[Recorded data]
=== Begin Enclosure ===
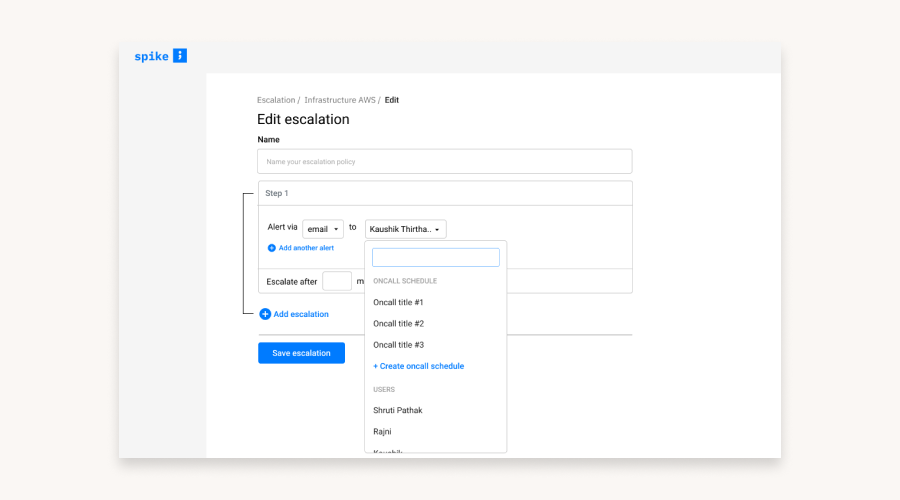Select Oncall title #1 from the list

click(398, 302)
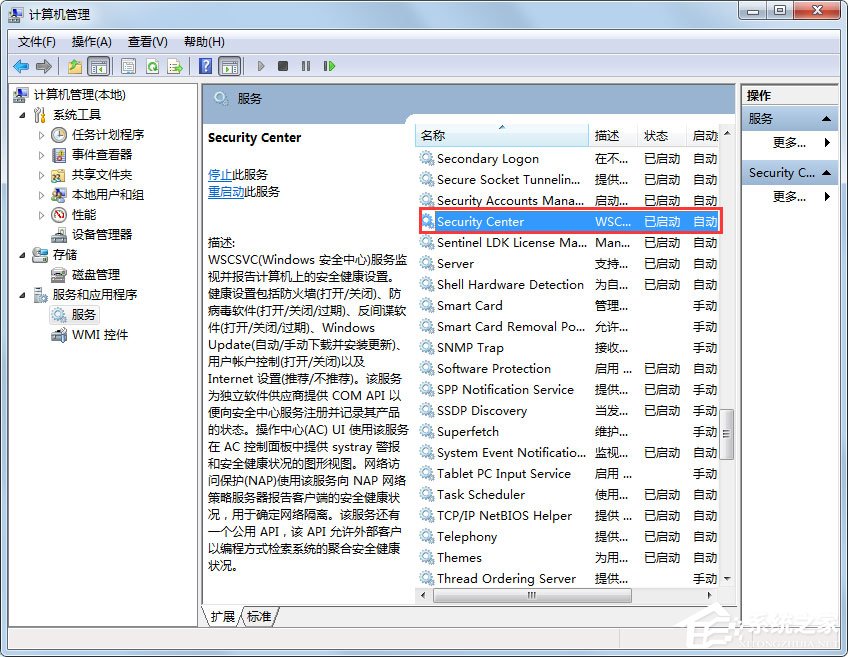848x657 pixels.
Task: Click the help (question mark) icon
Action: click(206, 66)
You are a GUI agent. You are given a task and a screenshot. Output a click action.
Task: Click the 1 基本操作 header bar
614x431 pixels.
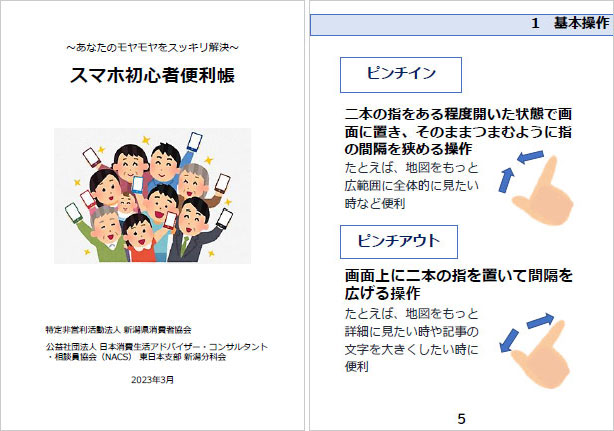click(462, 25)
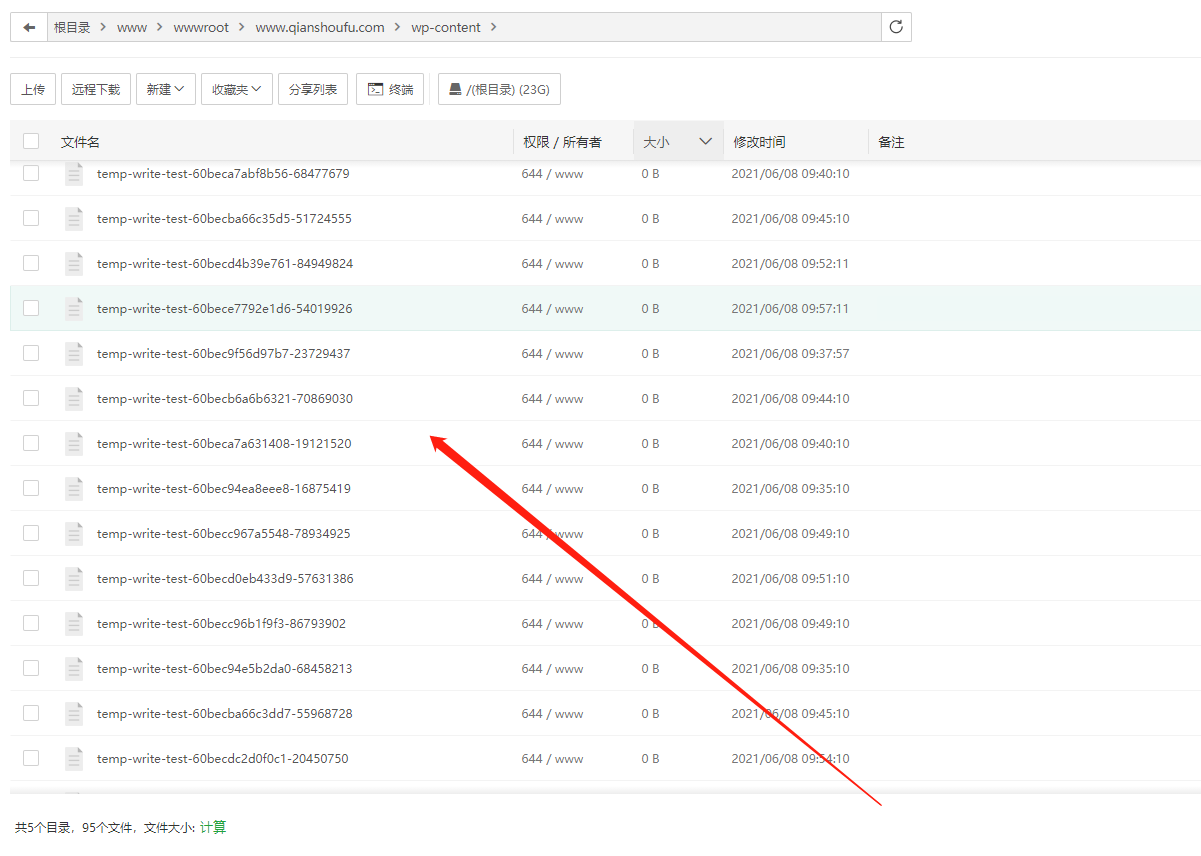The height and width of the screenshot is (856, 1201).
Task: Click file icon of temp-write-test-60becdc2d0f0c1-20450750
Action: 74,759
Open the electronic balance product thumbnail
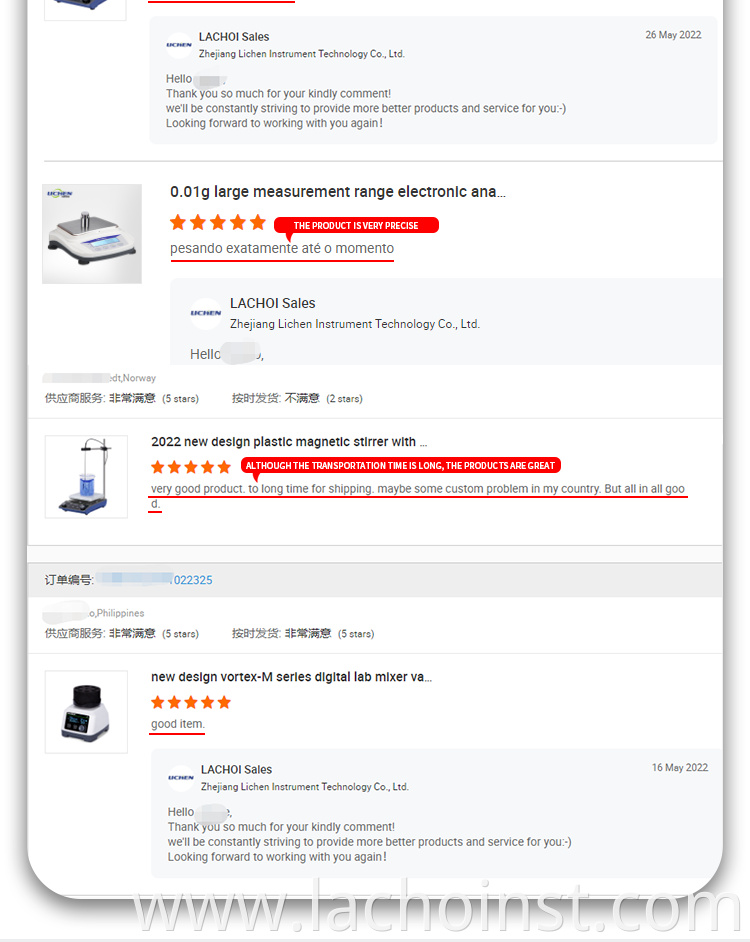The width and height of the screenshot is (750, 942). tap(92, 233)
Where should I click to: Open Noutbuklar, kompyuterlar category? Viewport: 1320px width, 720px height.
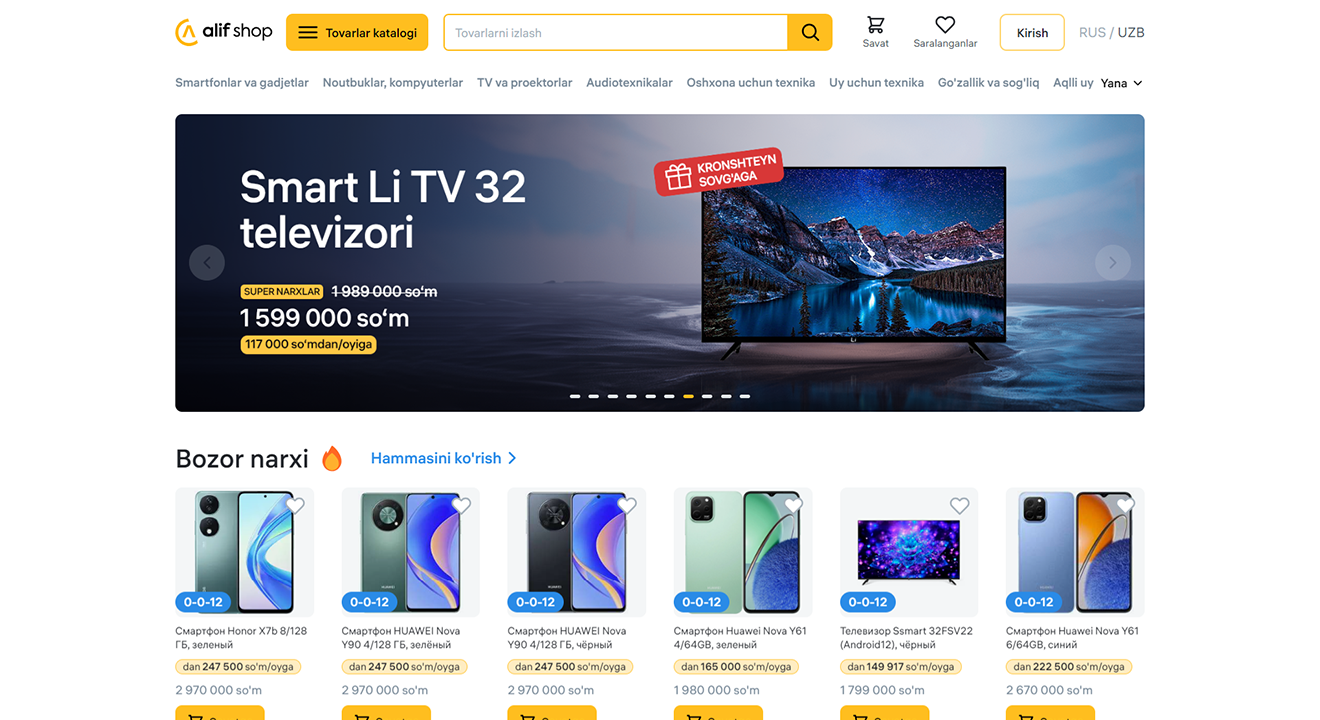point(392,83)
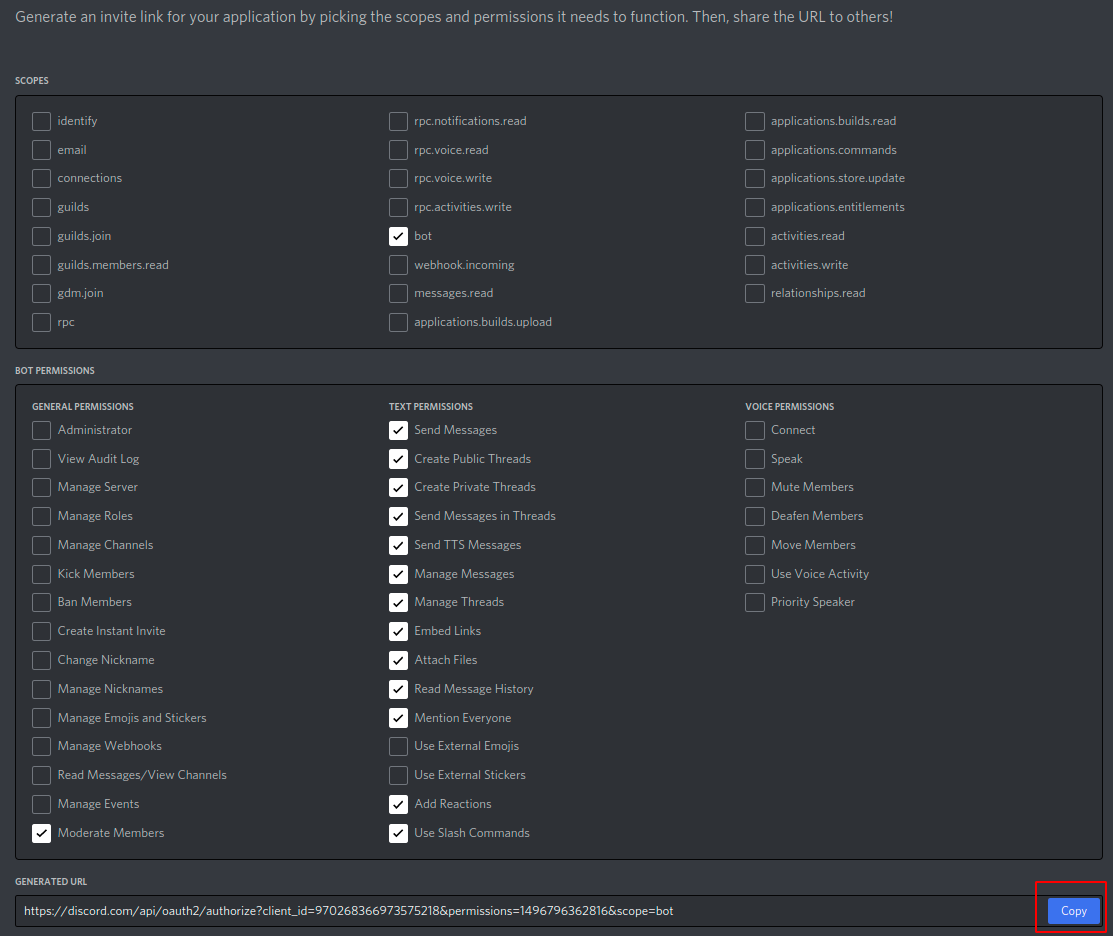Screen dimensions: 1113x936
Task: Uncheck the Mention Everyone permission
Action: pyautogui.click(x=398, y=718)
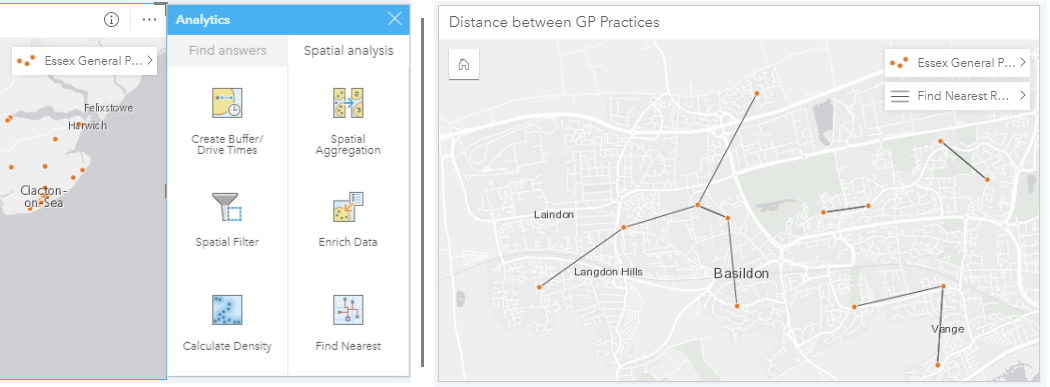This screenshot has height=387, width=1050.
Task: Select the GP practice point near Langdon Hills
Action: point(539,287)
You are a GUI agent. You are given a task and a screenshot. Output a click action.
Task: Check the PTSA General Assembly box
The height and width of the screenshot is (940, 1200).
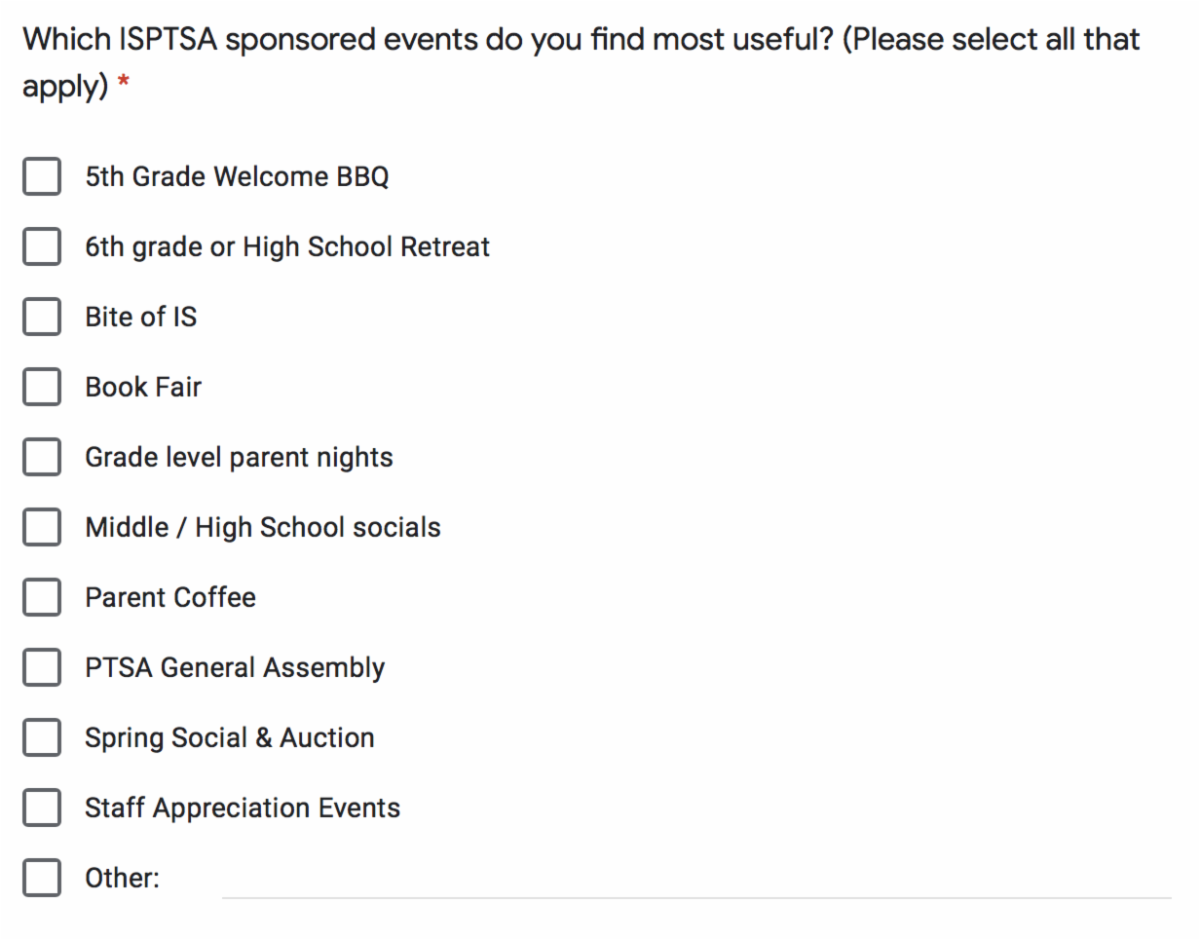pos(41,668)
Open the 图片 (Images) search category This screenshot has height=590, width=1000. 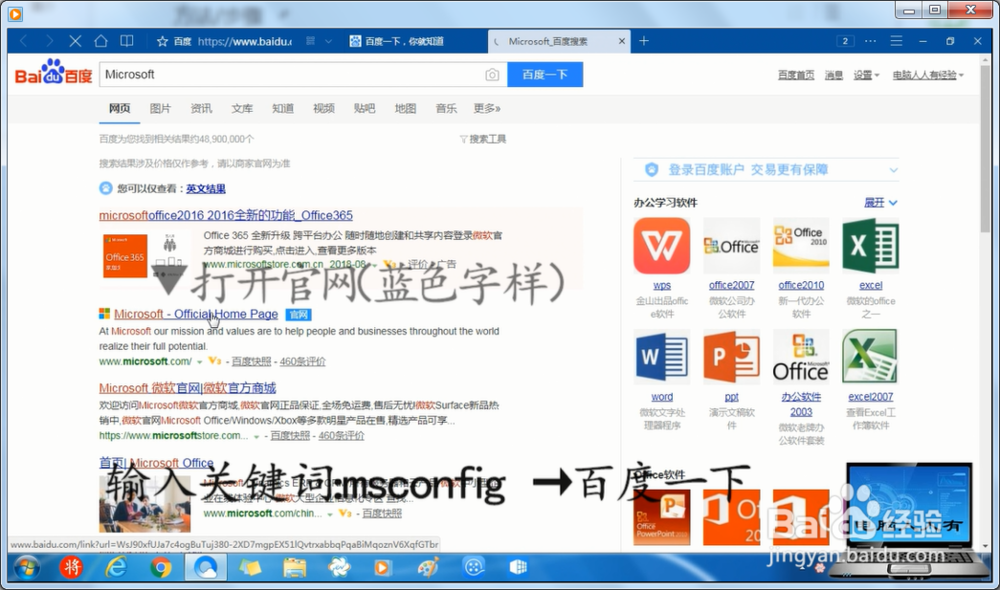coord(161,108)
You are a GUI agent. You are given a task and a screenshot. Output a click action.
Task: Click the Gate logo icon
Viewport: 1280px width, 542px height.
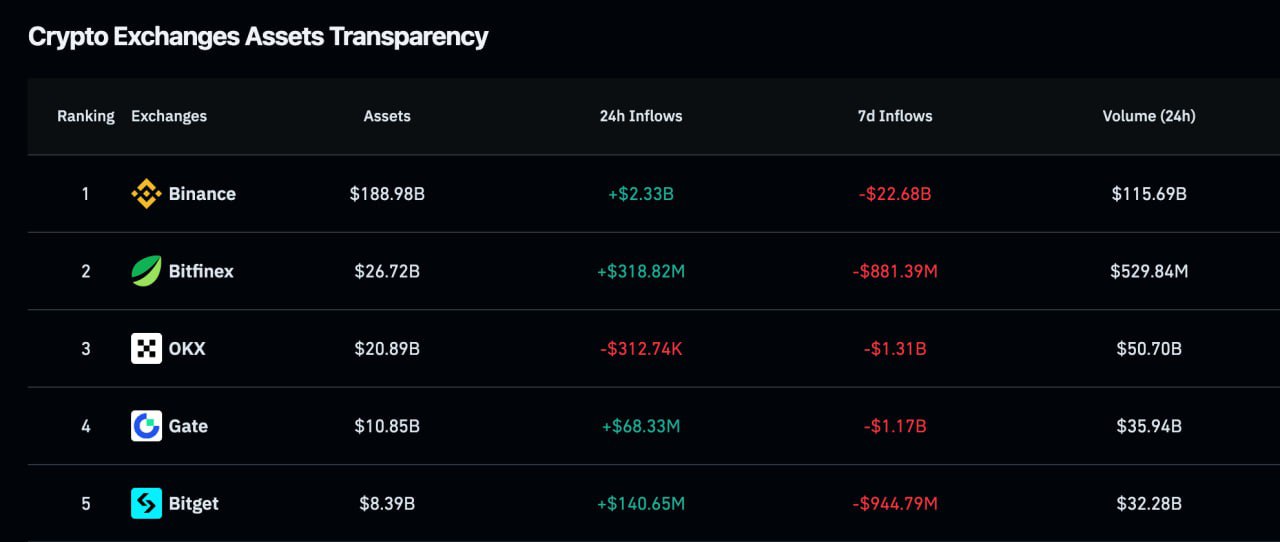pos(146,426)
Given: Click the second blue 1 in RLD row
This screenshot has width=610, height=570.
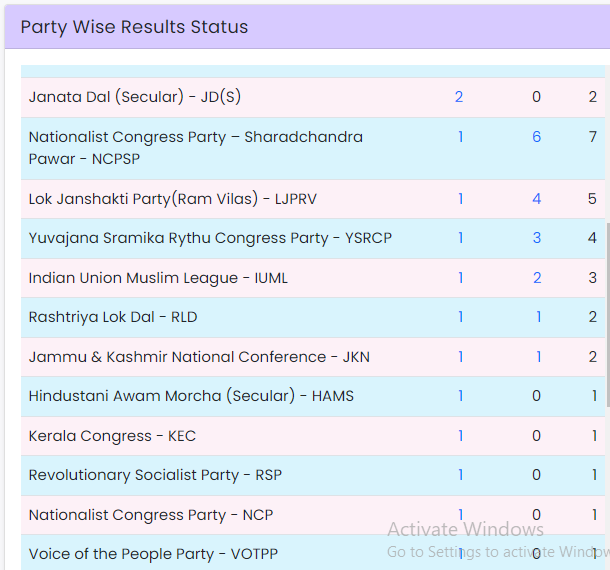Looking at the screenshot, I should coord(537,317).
=== End Enclosure ===
From the line containing "Given: Click the second blue 1 in RLD row" through the last line of the data above, write out every line word for word, and nothing else. Do not include the pictures.

◆ **EXPECTED OUTPUT**
Given: Click the second blue 1 in RLD row
This screenshot has width=610, height=570.
Looking at the screenshot, I should coord(537,317).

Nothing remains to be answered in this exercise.